Code Documentation

This provides the documentation guide of the various functions in the repository.

QSA (Quasi-Seldonian Algorithm)

Following are the functions used by the Seldonian framework. This includes candidate selection process and safety test.

qsa.QSA(X, Y, T, seldonian_type, init_sol, init_sol1)

This function is used to run the qsa (Quasi-Seldonian Algorithm)

Parameters
  • X – The features of the dataset

  • Y – The corresponding labels of the dataset

  • T – The corresponding sensitive attributes of the dataset

  • seldonian_type – The mode used in the experiment

  • init_sol – The initial theta values for the model

  • init_sol1 – The additional initial theta values for the model

Returns

(theta, theta1, passed_safety) tuple containing optimal theta values and bool whether the candidate solution passed safety test or not.

qsa.cand_obj(theta, cand_data_X, cand_data_Y, cand_data_T, candidate_ratio, seldonian_type)

This function calculates the value of the objective function which would be minimized by the optimizer.

Parameters
  • theta – The theta values for the model

  • cand_data_X – The features of the candidate dataset

  • cand_data_Y – The corresponding labels of the candidate dataset

  • cand_data_T – The corresponding sensitive attributes of the candidate dataset

  • candidate_ratio – The candidate:safety ratio used in the experiment

  • seldonian_type – The mode used in the experiment

Returns

The objective value.

qsa.get_cand_solution(cand_data_X, cand_data_Y, cand_data_T, candidate_ratio, seldonian_type, init_sol, init_sol1)

This function provides the candidate solution.

Parameters
  • cand_data_X – The features of the candidate dataset

  • cand_data_Y – The corresponding labels of the candidate dataset

  • cand_data_T – The corresponding sensitive attributes of the candidate dataset

  • seldonian_type – The mode used in the experiment

  • init_sol – The initial theta values for the model

  • init_sol1 – The additional initial theta values for the model

Returns

The candidate solution (theta, theta1).

qsa.safety_test(theta, theta1, safe_data_X, safe_data_Y, safe_data_T, seldonian_type)

This function does the safety test.

Parameters
  • theta – The optimal theta values for the model

  • theta1 – The additional optimal theta values for the model

  • safe_data_X – The features of the safety dataset

  • safe_data_Y – The corresponding labels of the safety dataset

  • safe_data_T – The corresponding sensitive attributes of the safety dataset

  • seldonian_type – The mode used in the experiment

Returns

Bool value of whether the candidate solution passed safety test or not.

ML Model

The following functions correspond to model and constraint definition.
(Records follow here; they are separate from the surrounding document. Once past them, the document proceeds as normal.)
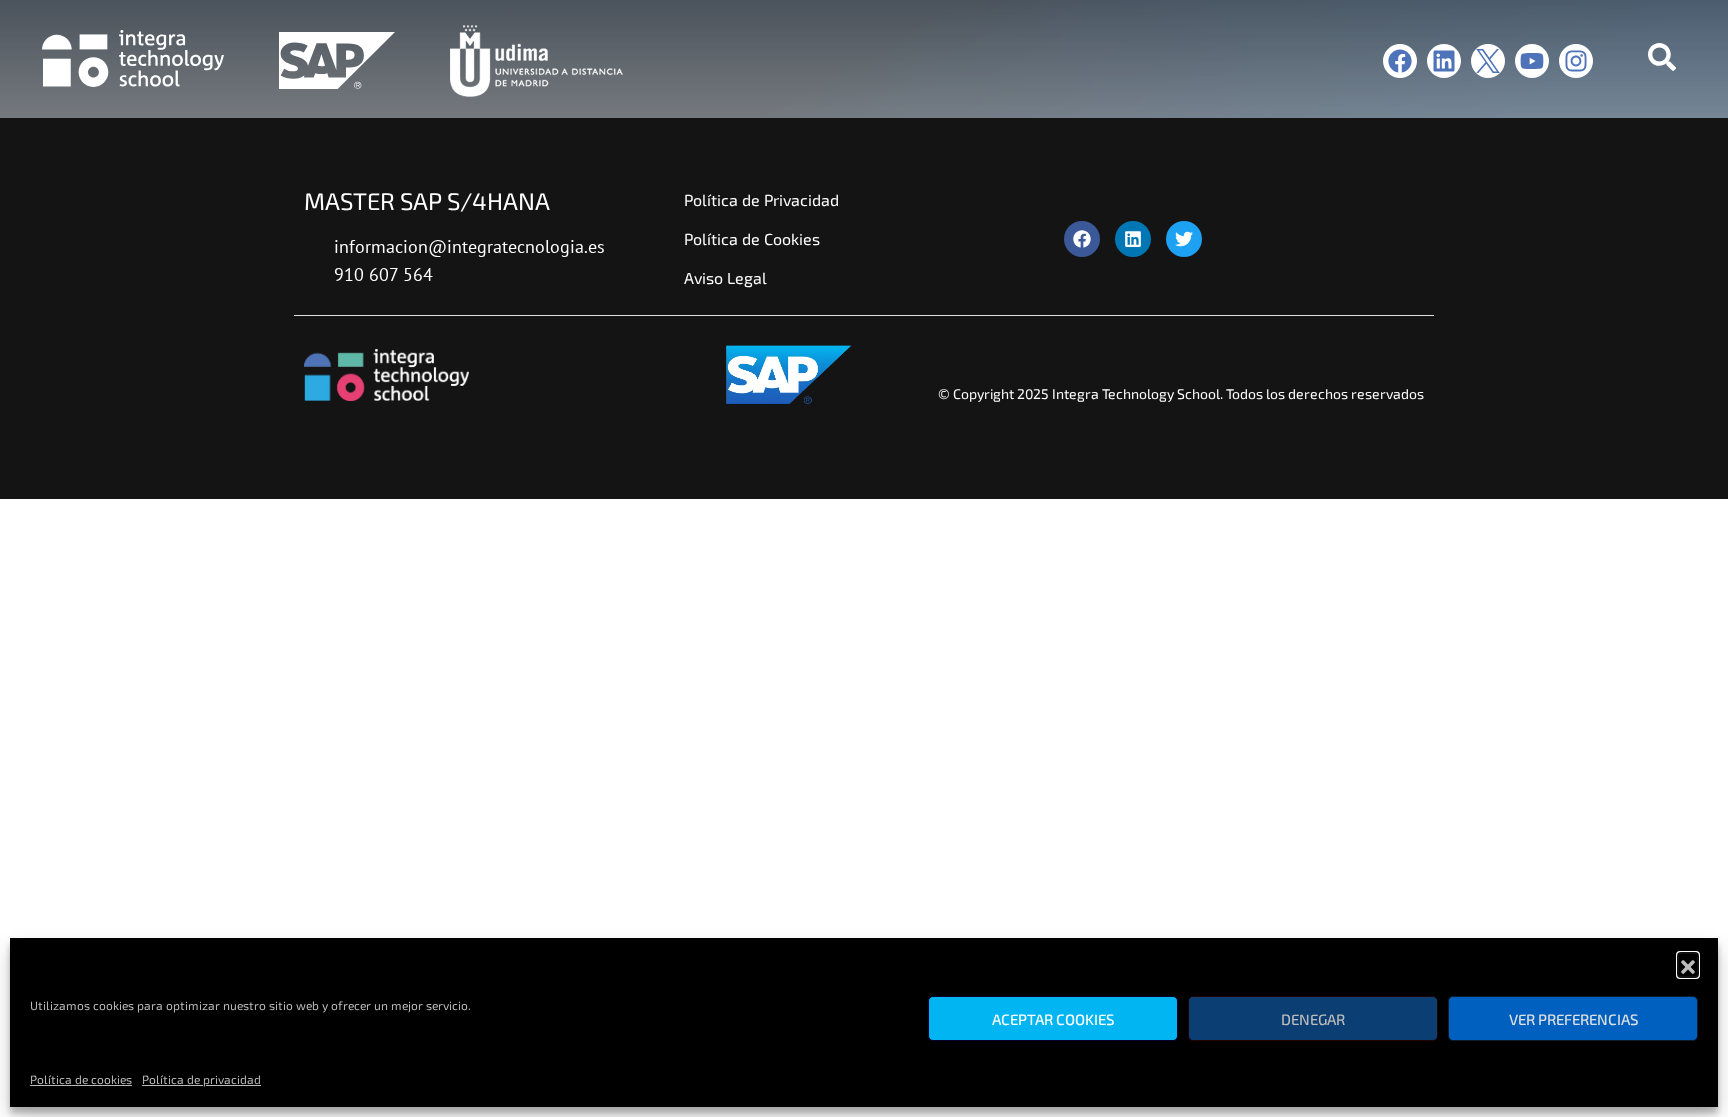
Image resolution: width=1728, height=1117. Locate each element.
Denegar (1313, 1019)
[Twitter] (1184, 239)
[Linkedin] (1444, 61)
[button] (1688, 963)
The user is expected to make changes in this file.

logistic_regression_functions.fHat(theta, theta1, X, Y)

This is the main objective function. This must be change by the user according to his/her needs. Currently, it implements negative log loss of the model.

Parameters
  • theta – The optimal theta values for the model

  • theta1 – The additional optimal theta values for the model

  • X – The features of the dataset

  • Y – The true labels of the dataset

Returns

The negative log loss

logistic_regression_functions.predict(theta, theta1, X)

This is the predict function for Logistic Regression. This can be changed into predict function of the user defined model. Currently, it implements the following:

rac{1}{1 + e^-(X.theta + theta1)}

param theta

The optimal theta values for the model

param theta1

The additional optimal theta values for the model

param X

The features of the dataset

return

The probability value of label 1 of the complete dataset

logistic_regression_functions.simple_logistic(X, Y)
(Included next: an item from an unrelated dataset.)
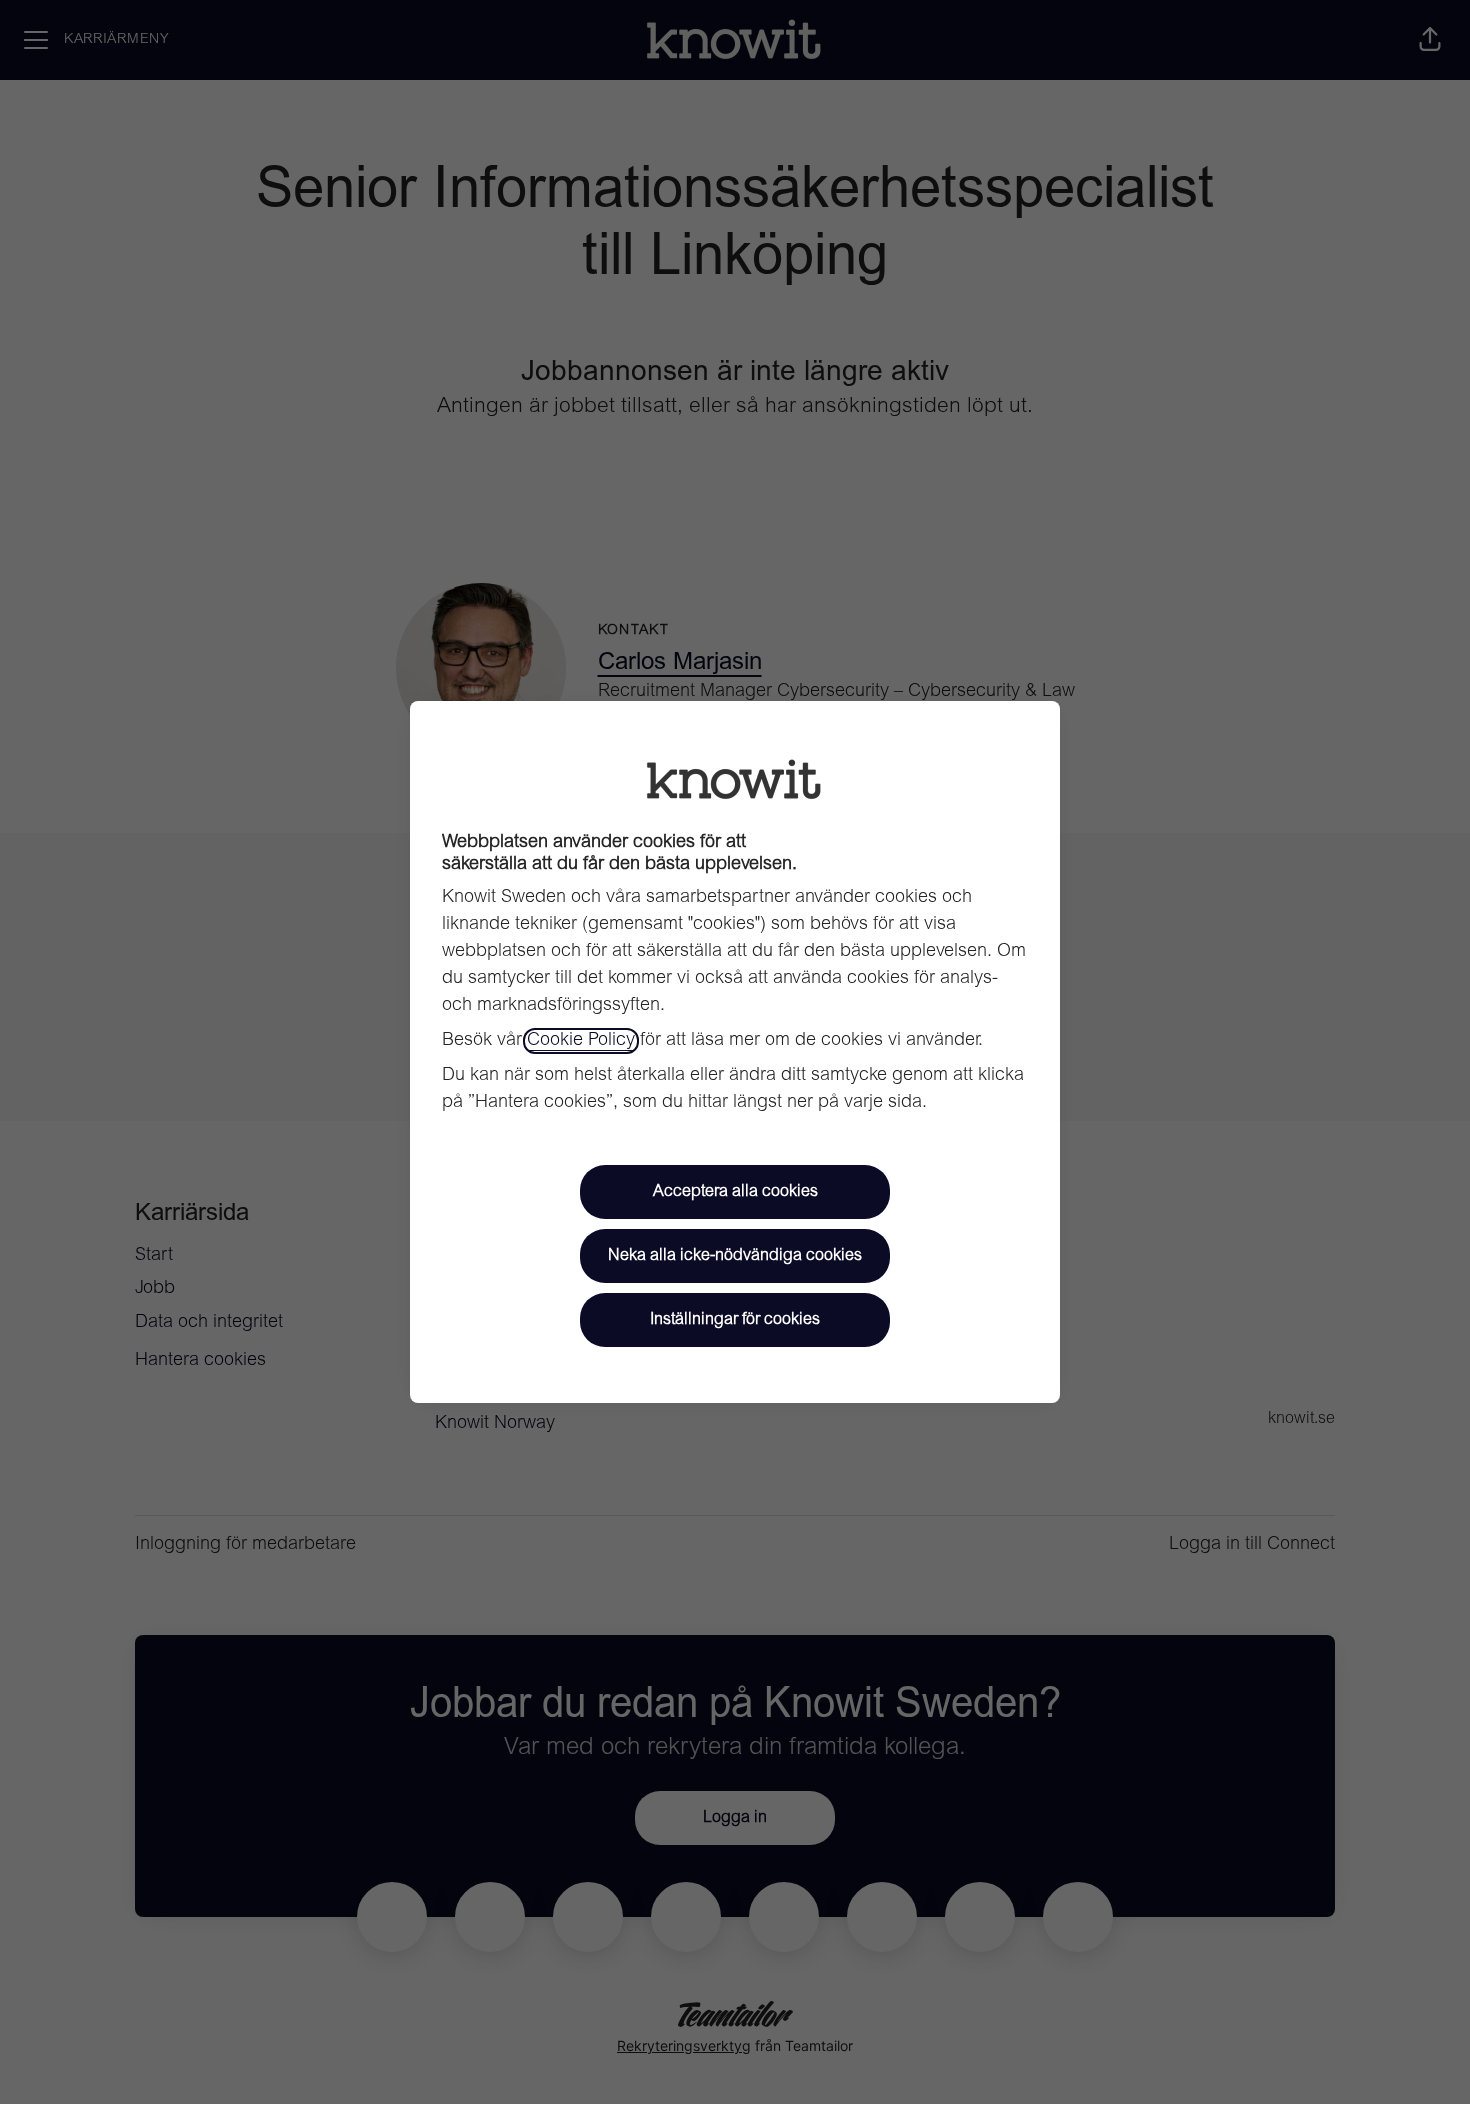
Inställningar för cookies (735, 1320)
This function runs the simple logistic regression. This must be replaced by the user to include his/her own model.

Parameters
  • X – The features of the dataset

  • Y – The true labels of the dataset

Returns

The theta values (parameters) of the model

Equation parser

equation_parser.construct_expr_tree_base(rev_polish_notation)

Returns root of constructed tree for given postfix expression

Parameters

rev_polish_notation – string with space as delimiter ‘ ‘

Returns

expr_tree node

equation_parser.eval_expr_tree_base(t_node, Y, predicted_Y, T)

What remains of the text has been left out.